- [SOURCE EXTRACT]:
start

1. The desire for a standard city model

Cities vary enormously in their characteristics and objectives, each one has its own economic, social, political and technological context with a different level of maturity. The city's own knowledge of its infrastructure, issues and requirements must be combined with consulting work to define the unique objectives for each city.

2. Analyse, don’t just collect

It is not about installing sensors and collecting large amounts of data without a prior strategy, cities must analyse what information is really necessary and what can be done with it. Cities must also use their ‘brain’.

3. Treatment of big volumes of information

The increasing amount of data collected daily through sensors, cameras, applications and many other sources of information, has outgrown the traditional data processing systems. A Big Data platform simplifies and reduces the workload to process that data.

4. Use of the data beyond the city’s requirements

Collecting information is only of value if it is used. So open up the data to different audiences, from citizens to software developers to private companies.

5. Move from reactive to proactive behaviour

Most cities currently behave reactively. They work after the fact to resolve issues. But now the machine learning and analytical capabilities of smart cities make it possible to perform statistical analyses and simulate conditions on large amounts of historical data. This allows cities to act proactively to prevent many of these potential situations.

6. Break the information silos

Smart city technology allows cities to move from a "silo" approach, in which services are managed completely independently, preventing innovation and growth, to a holistic approach with which to achieve common synergies among municipal services and avoid duplication of hardware.

7. Constant Upgrades of Large Infrastructure

No vendor offers a complete solution that covers all the needs of a city by itself and this is not likely to change in the near future, so a recommended alternative is to assess a provider with integrating capacity, ones which can adapt and take advantage of what the city already has installed.

8. Dependency on proprietary systems (vendor lock-in)

Choose a technology based on open standards and the use of API interfaces that allow easy integration with other existing applications or even with those that are currently under development.

9. Security and privacy

Security and privacy are the main concerns of city leaders, as they must respond to worried residents about the use of their personal data and protect them from cyber-attacks. Cities should focus on choosing trusted providers or those that have partnerships with security specialists.

10. The pace of digital adaptation

The rapid technological development sometimes exceeds the pace of adaptation of the people who use it. Solutions designed with a simple interface, easy to understand and manage, encourage its acceptance and use.

end

- [RECORDS SUPPLIED]:
start

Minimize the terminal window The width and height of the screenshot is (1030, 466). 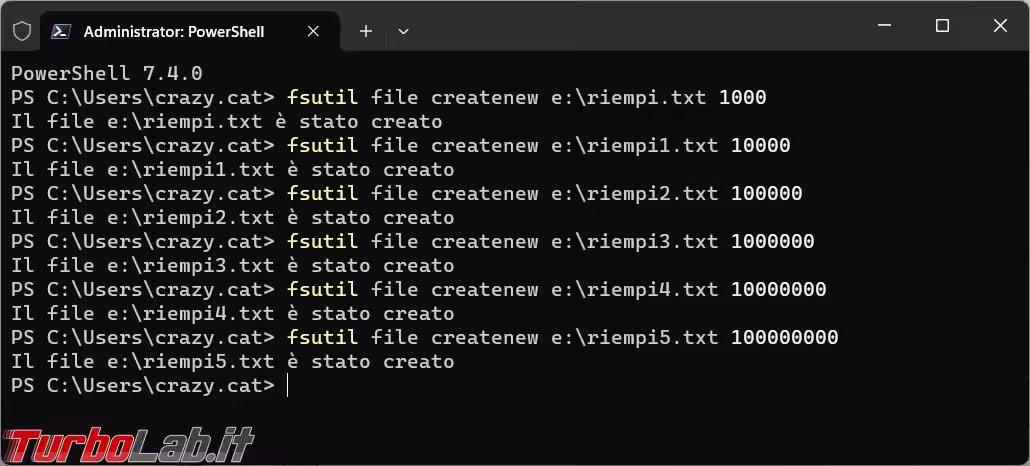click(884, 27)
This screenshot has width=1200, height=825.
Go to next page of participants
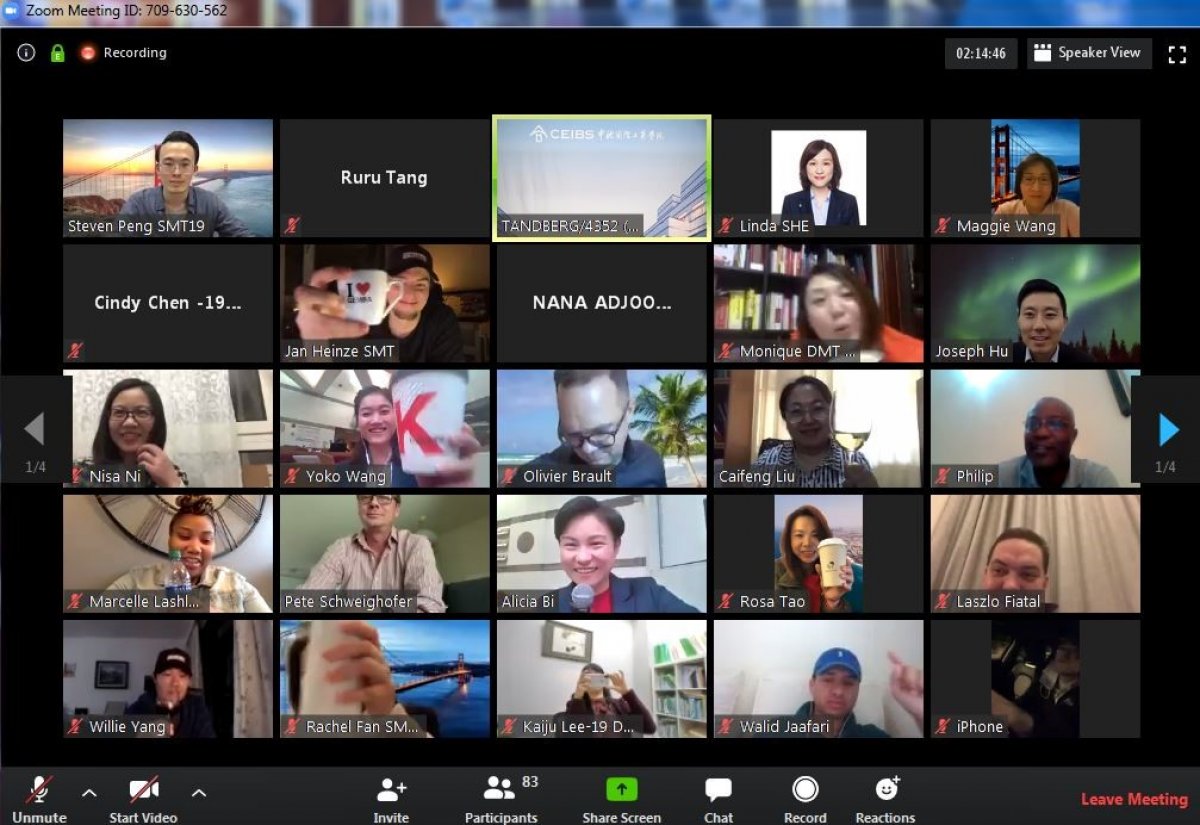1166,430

end
start

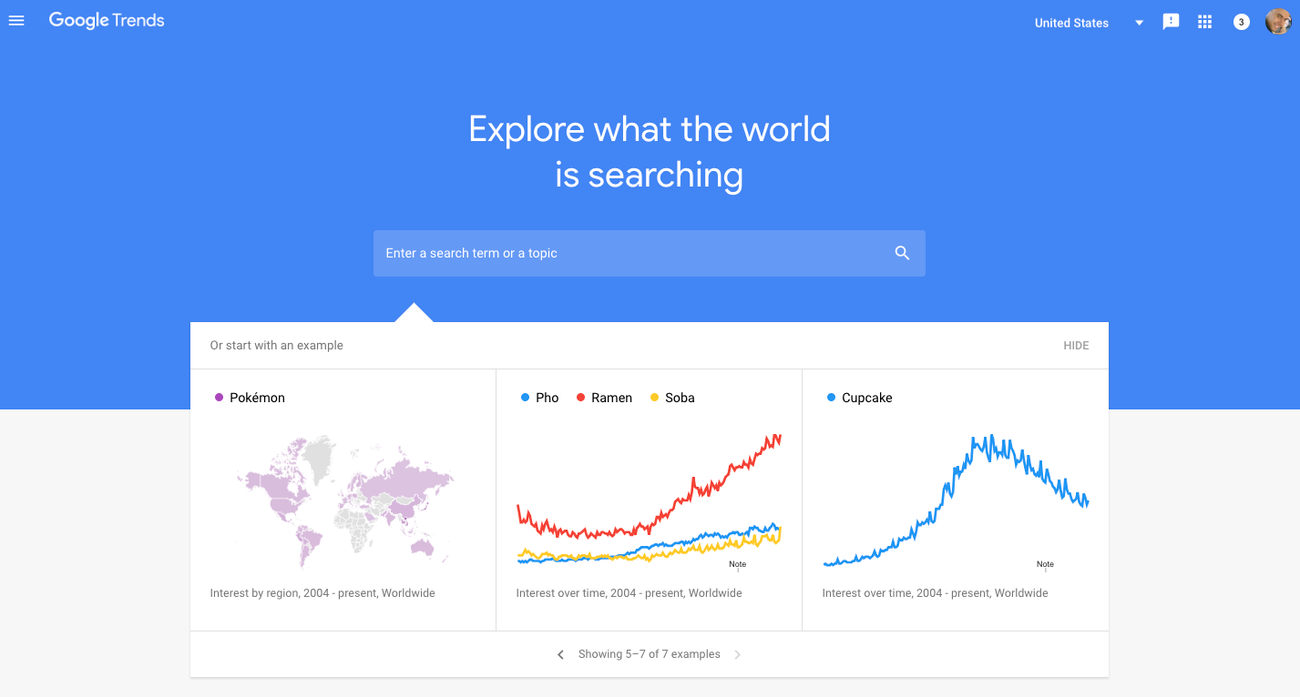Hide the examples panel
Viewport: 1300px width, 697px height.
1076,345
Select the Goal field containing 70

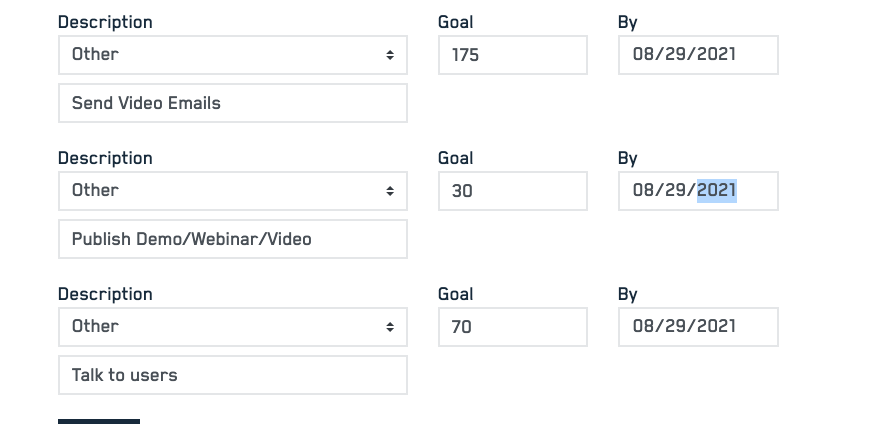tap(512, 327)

end
start

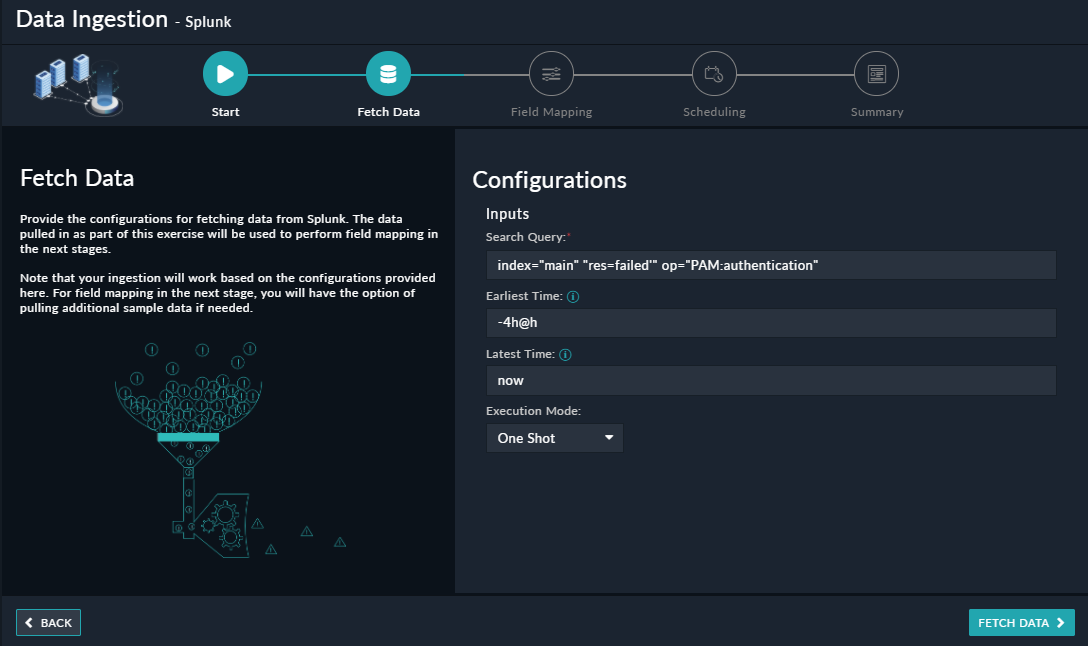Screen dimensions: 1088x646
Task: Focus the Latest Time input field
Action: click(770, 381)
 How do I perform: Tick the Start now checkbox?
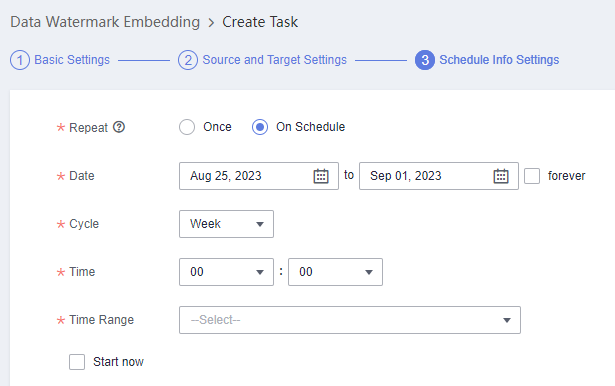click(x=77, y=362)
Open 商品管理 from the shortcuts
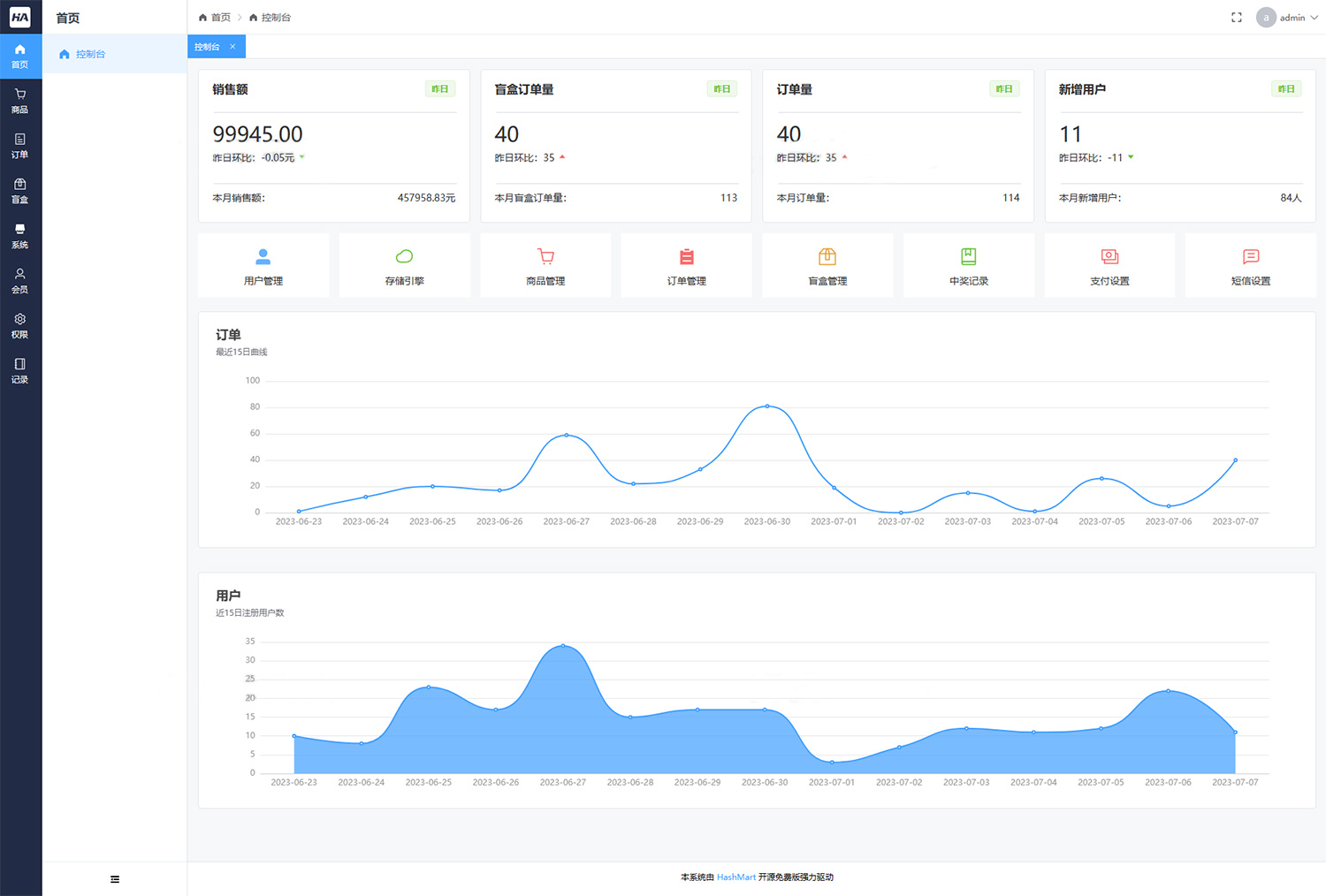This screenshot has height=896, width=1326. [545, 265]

end

- [EXERCISE TASKS]:
a - Which audiences does the passage on smart city challenges say the data should be opened up to?
b - In the entries, copy out the lines from the one containing "Screen dimensions: 1088x646" up to and including the one containing "This screenshot has height=896, width=1326.". Omit the pictures.

- [OUTPUTS FOR THE TASKS]:
a -
- citizens
- software developers
- private companies

b -
Screen dimensions: 1088x646
Task: Focus the Latest Time input field
Action: click(770, 381)
 How do I perform: Tick the Start now checkbox?
click(x=77, y=362)
Open 商品管理 from the shortcuts
This screenshot has height=896, width=1326. [545, 265]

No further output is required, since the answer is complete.